Published May 19, 2026

Understanding ComfyUI Nodes: A Visual Guide for Beginners

What ComfyUI nodes actually are, how data flows between them, and the seven core nodes that make up the default text-to-image workflow. Written for people who just opened ComfyUI for the first time.

The first time you open ComfyUI you see a graph of boxes connected by colored wires. It looks intimidating. It is not.

A ComfyUI workflow is just a chain of small operations. Each box (a node) takes some inputs, does one thing, and passes its output to the next box. Once you know what the seven core nodes do, you can read any text-to-image workflow on the internet.

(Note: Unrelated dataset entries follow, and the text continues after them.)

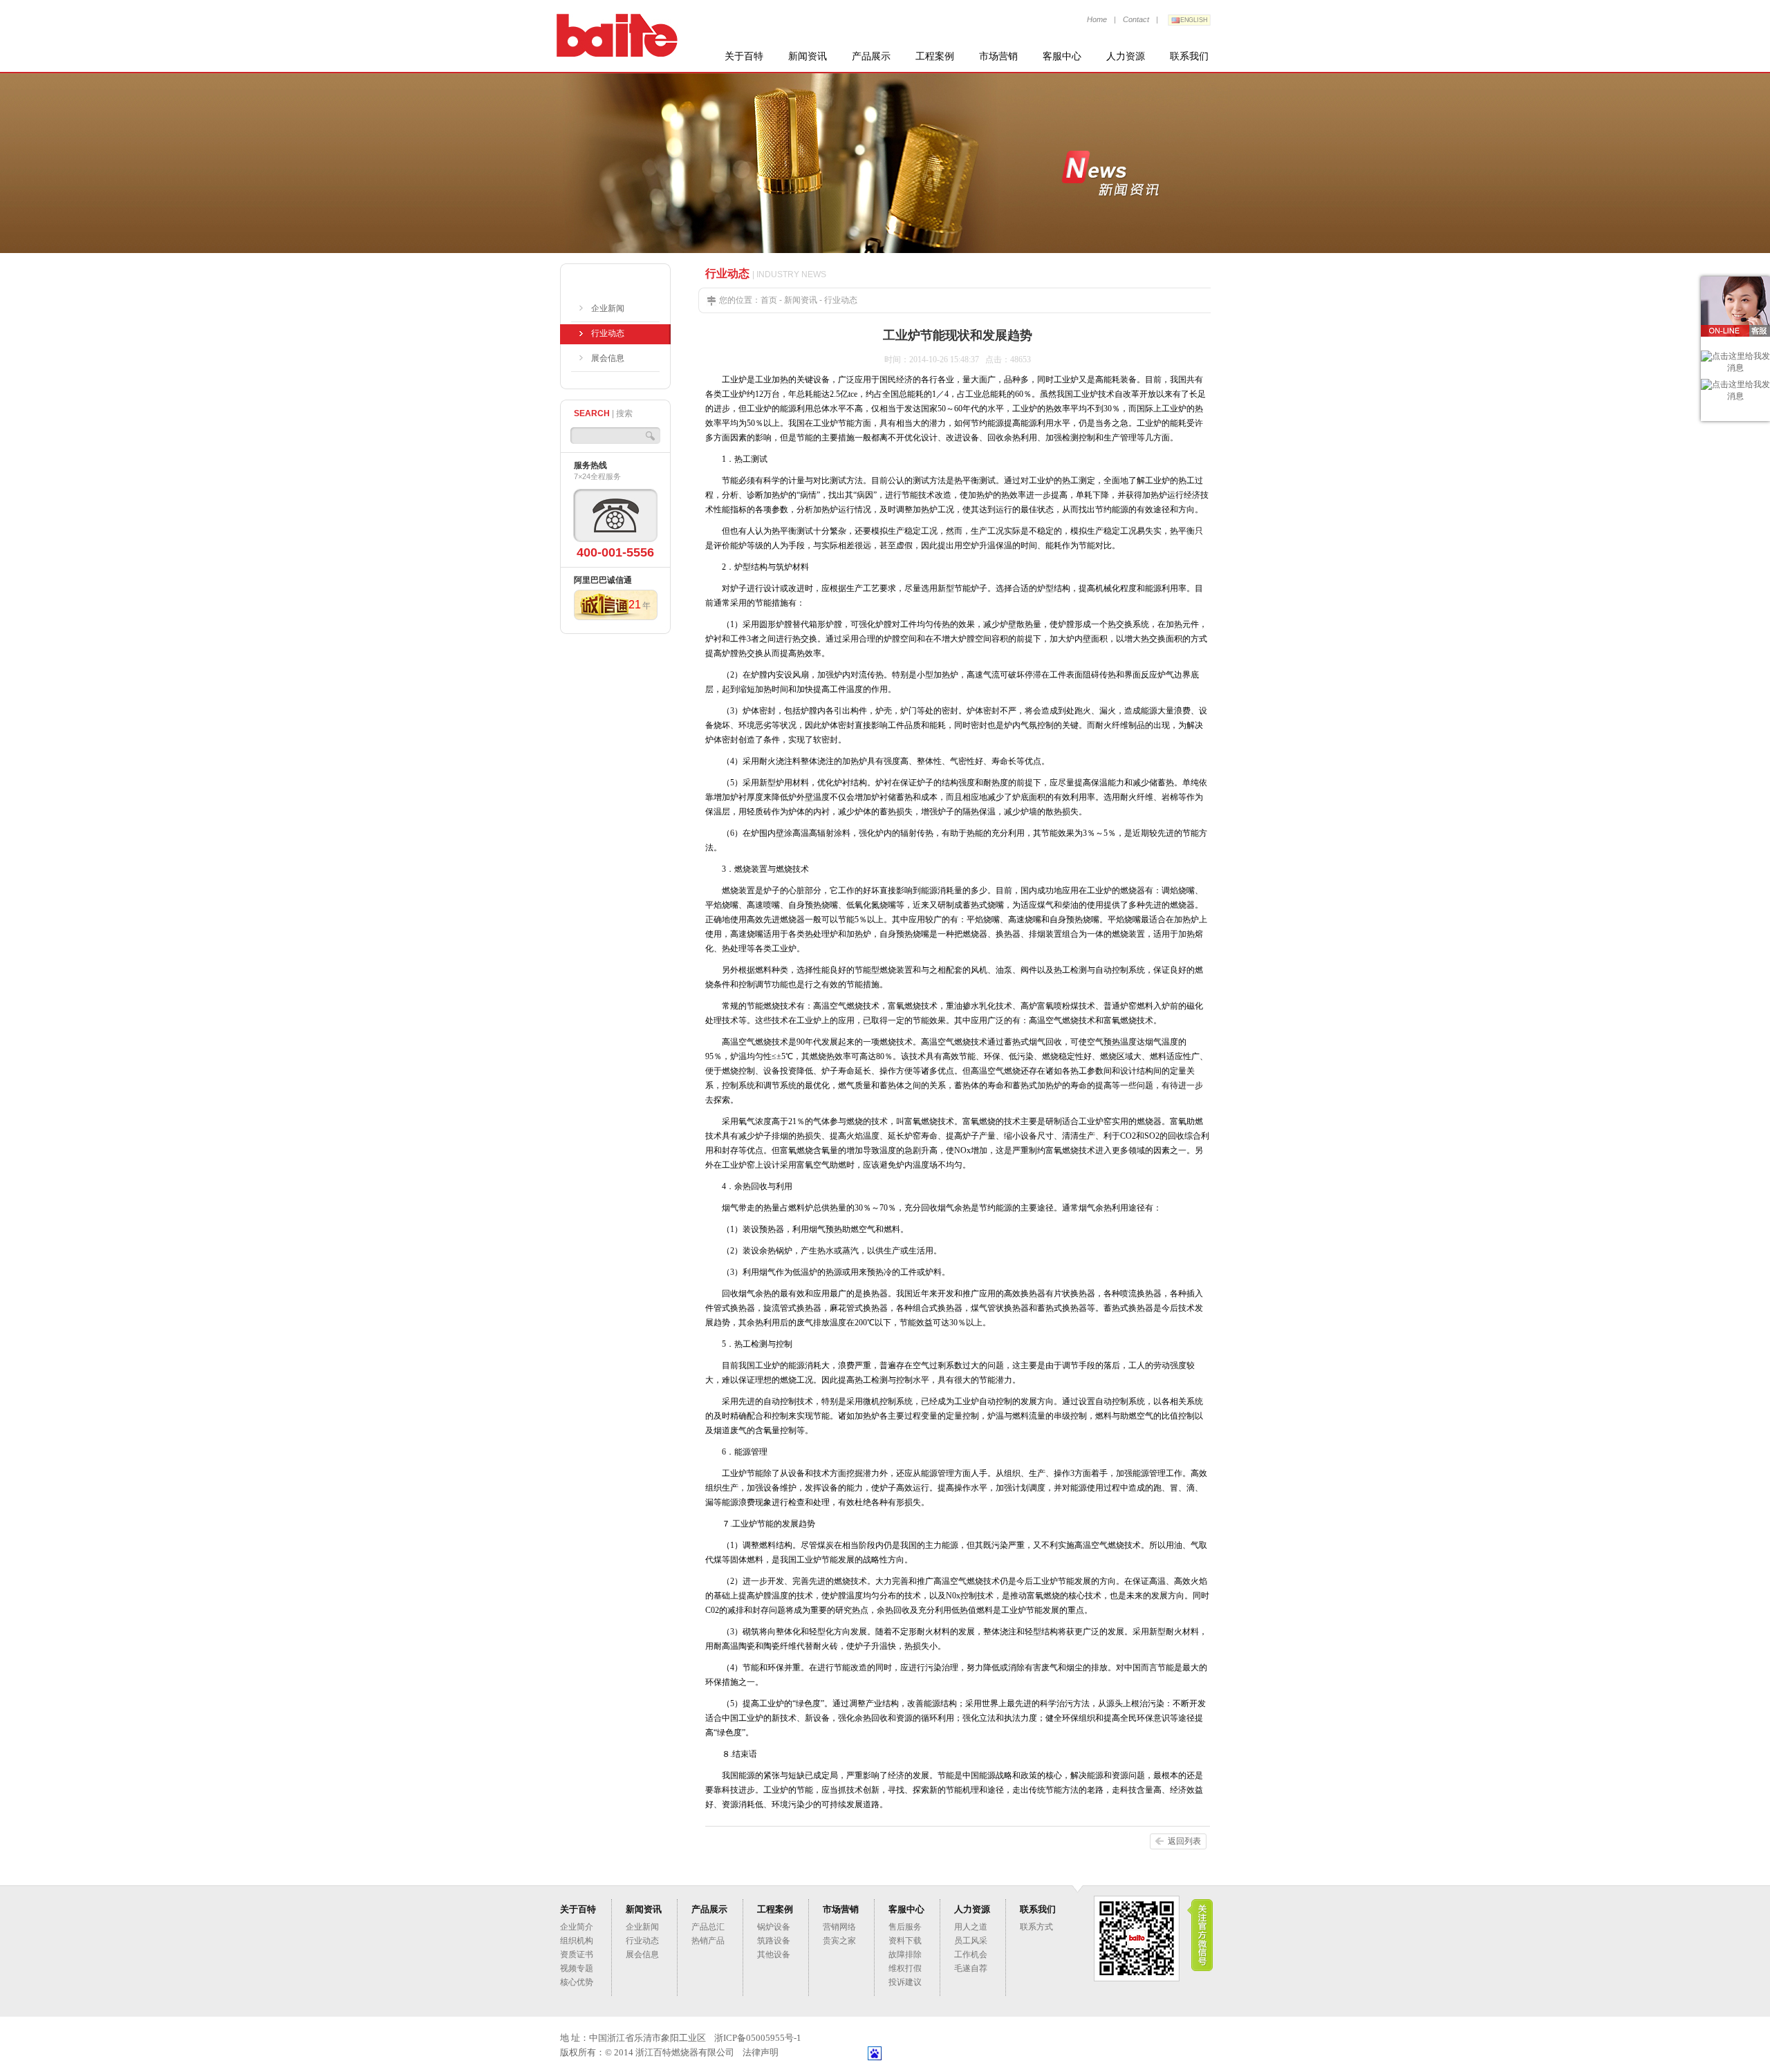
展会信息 (607, 358)
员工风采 (970, 1940)
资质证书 (576, 1954)
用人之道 (970, 1927)
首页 (769, 300)
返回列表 (1184, 1841)
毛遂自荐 (970, 1968)
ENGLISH (1193, 20)
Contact (1136, 19)
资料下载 (905, 1940)
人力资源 (1125, 56)
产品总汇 (708, 1927)
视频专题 (576, 1968)
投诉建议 (905, 1982)
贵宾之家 (839, 1940)
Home (1097, 19)
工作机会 (970, 1954)
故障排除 (905, 1954)
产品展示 (871, 56)
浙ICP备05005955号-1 (757, 2038)
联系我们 (1189, 56)
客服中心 (1062, 56)
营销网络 (839, 1927)
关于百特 (744, 56)
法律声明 (761, 2052)
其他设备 (773, 1954)
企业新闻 (607, 308)
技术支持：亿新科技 (827, 2052)
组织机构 (576, 1940)
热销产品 (708, 1940)
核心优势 (576, 1982)
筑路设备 (773, 1940)
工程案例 (934, 56)
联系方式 (1036, 1927)
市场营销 (998, 56)
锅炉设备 (773, 1927)
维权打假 (905, 1968)
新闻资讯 (807, 56)
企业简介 (576, 1927)
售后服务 (905, 1927)
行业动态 (607, 333)
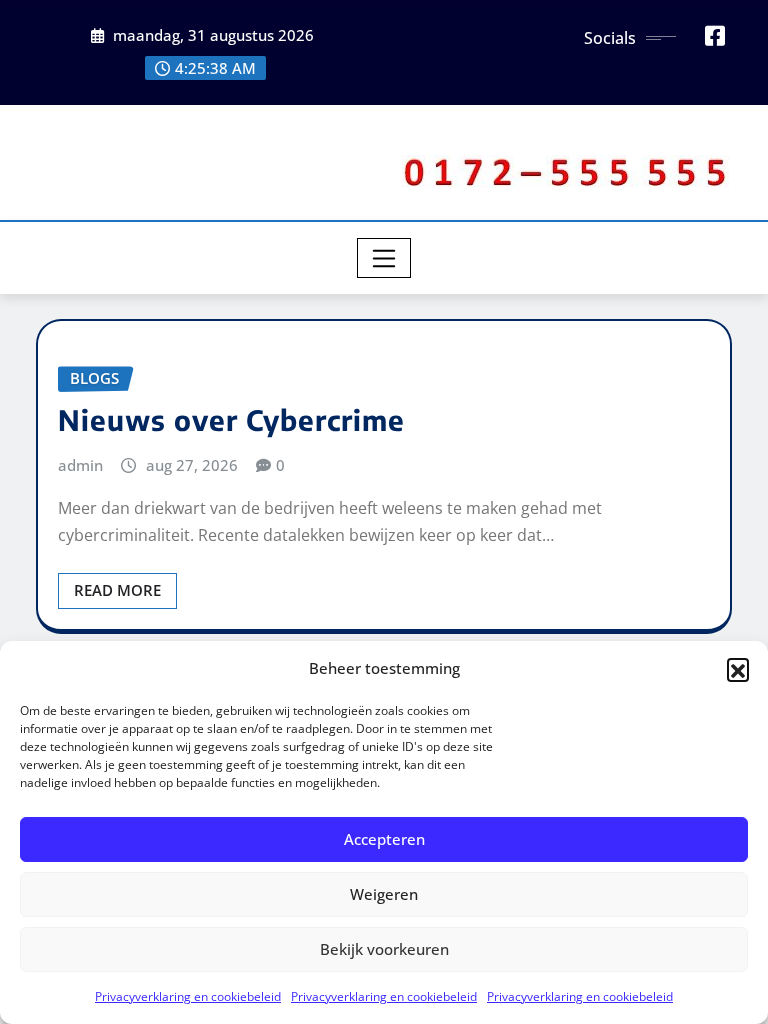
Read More (117, 590)
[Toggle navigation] (384, 258)
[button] (738, 669)
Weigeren (384, 894)
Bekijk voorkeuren (384, 949)
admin (80, 465)
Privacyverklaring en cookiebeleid (188, 996)
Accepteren (384, 839)
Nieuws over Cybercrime (231, 419)
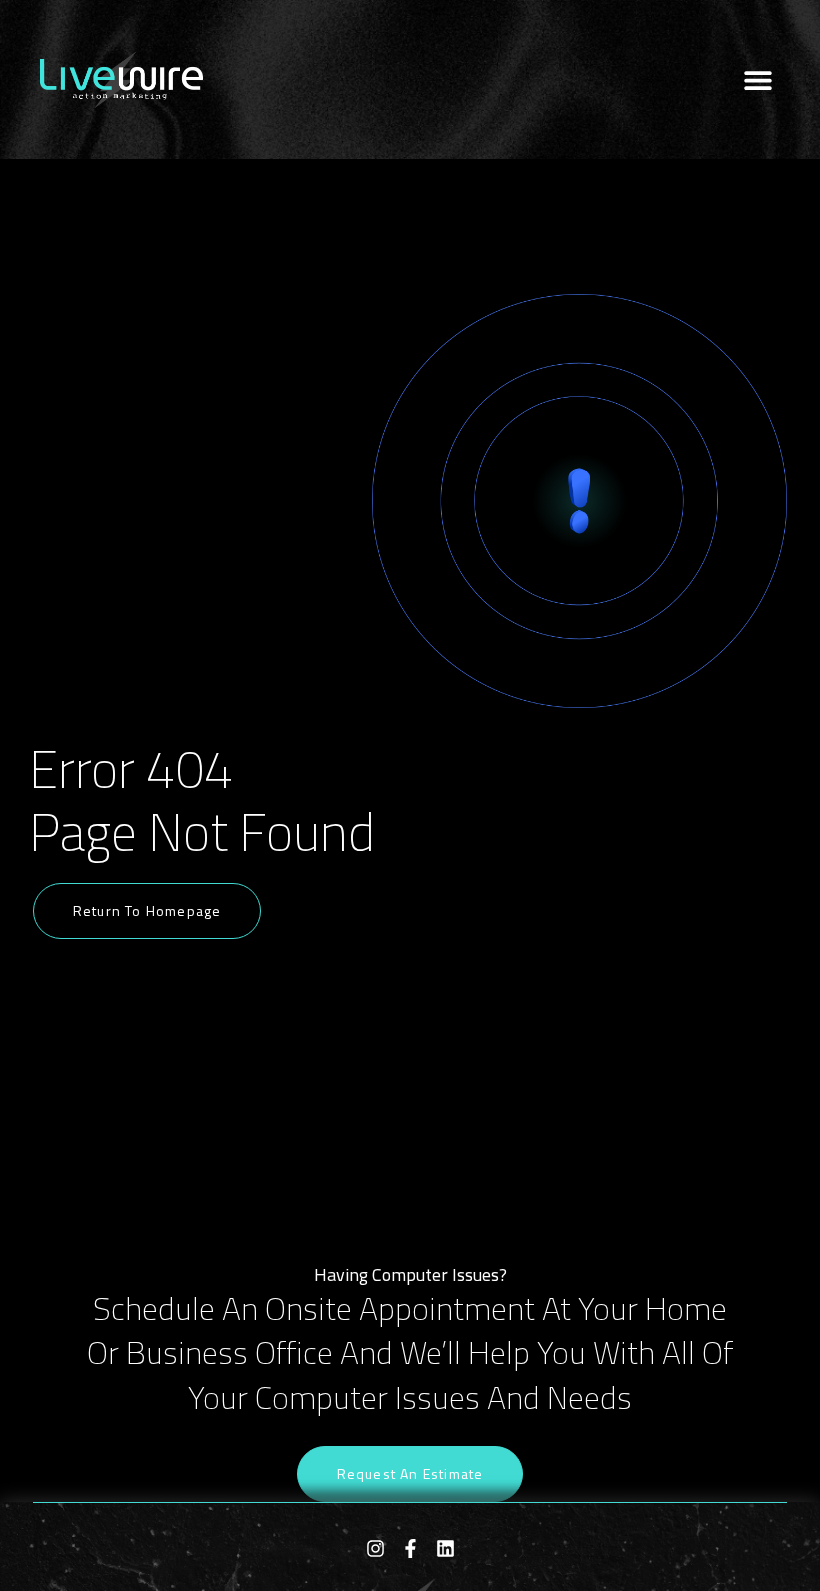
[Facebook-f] (410, 1548)
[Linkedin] (445, 1548)
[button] (757, 79)
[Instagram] (375, 1548)
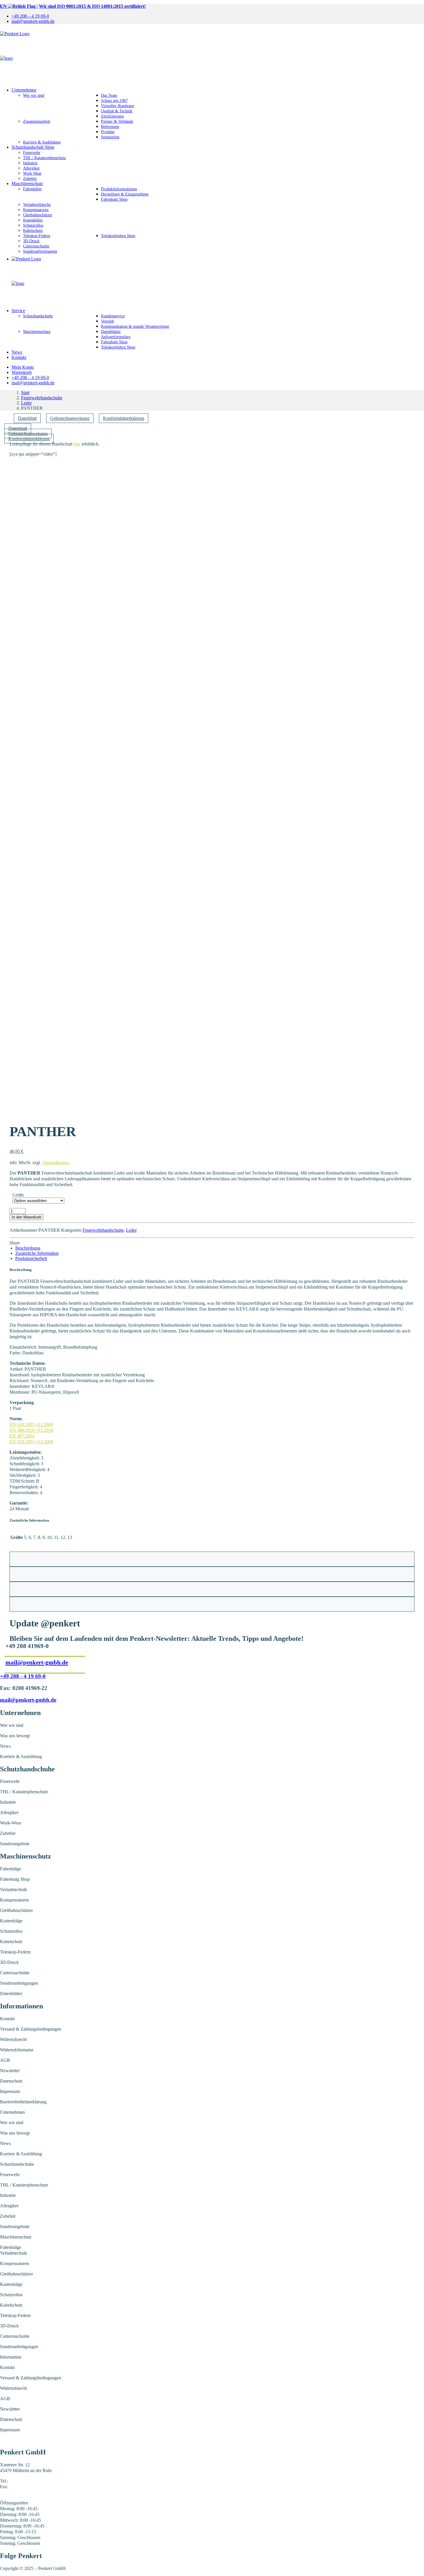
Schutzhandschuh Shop (33, 147)
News (17, 352)
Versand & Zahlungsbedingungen (30, 2029)
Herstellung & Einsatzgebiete (125, 194)
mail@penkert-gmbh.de (33, 21)
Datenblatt (27, 418)
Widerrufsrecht (13, 2039)
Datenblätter (111, 331)
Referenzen (110, 126)
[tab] (27, 1248)
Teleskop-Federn (36, 236)
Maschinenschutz (27, 183)
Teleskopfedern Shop (118, 236)
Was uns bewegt (15, 1735)
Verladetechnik (13, 1889)
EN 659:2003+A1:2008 (31, 1441)
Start (25, 392)
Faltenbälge (32, 189)
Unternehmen (24, 89)
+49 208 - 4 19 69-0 (23, 1676)
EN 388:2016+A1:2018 (31, 1430)
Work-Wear (10, 1822)
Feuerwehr (31, 152)
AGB (5, 2060)
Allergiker (31, 168)
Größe (18, 1194)
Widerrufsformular (16, 2049)
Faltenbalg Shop (114, 199)
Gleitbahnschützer (37, 215)
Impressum (10, 2091)
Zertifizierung (112, 116)
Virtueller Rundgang (117, 106)
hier (77, 443)
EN (4, 6)
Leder (26, 402)
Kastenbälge (33, 220)
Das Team (109, 95)
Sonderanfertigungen (40, 251)
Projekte (108, 132)
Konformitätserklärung (123, 418)
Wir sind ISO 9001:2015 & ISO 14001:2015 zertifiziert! (92, 6)
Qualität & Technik (116, 111)
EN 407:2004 (22, 1436)
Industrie (30, 163)
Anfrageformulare (115, 337)
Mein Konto (23, 367)
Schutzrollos (33, 225)
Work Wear (32, 173)
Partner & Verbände (117, 121)
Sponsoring (110, 137)
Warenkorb (22, 372)
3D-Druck (31, 241)
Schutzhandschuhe (38, 316)
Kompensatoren (35, 210)
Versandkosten (55, 1162)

This guide walks through the default workflow node by node. It assumes you have ComfyUI installed and a checkpoint loaded. If not, see the installation guide.

How a node works

Every node has three parts:

Inputs on the left side. Small dots (sockets) where wires come in.
Outputs on the right side. Sockets where wires go out.
Widgets in the middle. Fields you fill in directly: text, numbers, dropdowns.

A wire connects an output socket on one node to an input socket on another. Data flows left to right.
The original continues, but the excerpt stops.